Untitled

\chapter{Variable Selection: a Case of Study}
Before beginning to see Monte Carlo study, this chapter outlines the variable selection theory which the described algorithms above are based on, and it shows how the algorithms perform variable selection. The Titanic dataset\footnote{https://github.com/paulhendricks/titanic} has been used to show how variable selection is performed by the three models. The titanic dataset contains informations about the passengers that were embarked on the tragic Titanic first and last travel. The response variable is \textit{Survival}, indicating whether every passenger survived the accident or not. The dependent variables contain informations about the economical situation of passengers, such as the amount paid for the ticket and the travelling class, demographical informations, such as age, sex and presence of family members on board and others informations. Characters variables have been dropped to simplify the analysis.

\section{Variable Selection Using XGBoost}
\cite{chen2016xgboost} have implemented  their algorithm in multiple programming languages, including R. The R package is named is \textit{xgboost}\footnote{https://github.com/dmlc/xgboost}.

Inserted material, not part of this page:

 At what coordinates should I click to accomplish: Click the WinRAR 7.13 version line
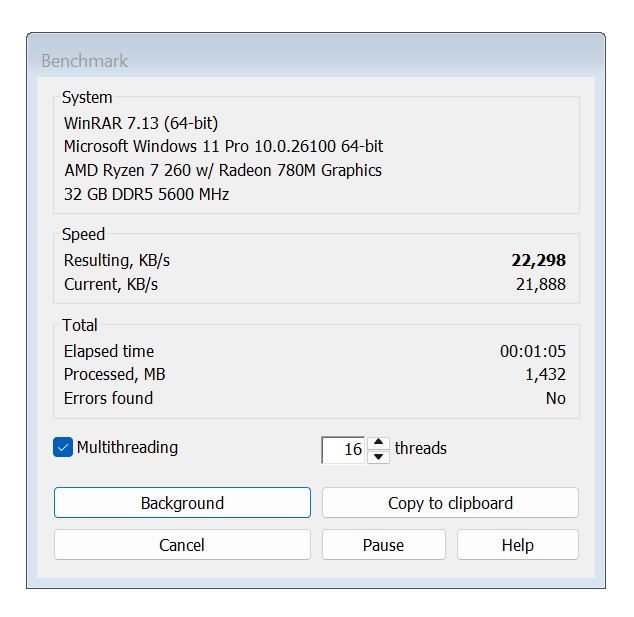tap(141, 123)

Among the various functions available in the package, there is a function called \textit{xgb.importance}. After having fitted an XGBoost model, through the function \textit{xgb.importance} it is possible to see the importance that variables have had into the prediction of the dependent variable. In Table \ref{xgimp} are shown the importances the XGBoost gives to the variables in the Titanic dataset.

\begin{table}[ht]
    \centering
    \begin{tabular}{rlrrr}
        \hline
        & Feature & Gain & Cover & Frequency \\
        \hline
        1 & Fare & 0.65824 & 0.70703 & 0.35294 \\
        2 & SibSp & 0.12298 & 0.03313 & 0.05882 \\
        3 & Pclass2 & 0.10568 & 0.10942 & 0.23529 \\
        4 & Pclass3 & 0.09447 & 0.11728 & 0.23529 \\
        5 & Parch & 0.01833 & 0.01566 & 0.05882 \\
        6 & Age & 0.00031 & 0.01747 & 0.05882 \\
        \hline
    \end{tabular}
    \caption {Variable importance of XGBoost built on Titanic dataset.}
    \label {xgimp}
\end{table}

The function \textit{xgb.importance} returns three columns with different informations: gain, cover and frequency.

The gain column gives information about the relative contribution of a specific variable to the model. In order to calculate the gain, the contribution of the variables in every tree of the model is taken into account. A high gain value means that a variable has high importance in the prediction of the target.
Cover is a metric that is higher if the variable is related to a lot of observations.
Frequency gives informations about the percentage of times a variable has occurred in the trees of the model.
As it might be expected, all the three columns given from the \textit{xgb.importance} function, being relative frequencies, sum to 1.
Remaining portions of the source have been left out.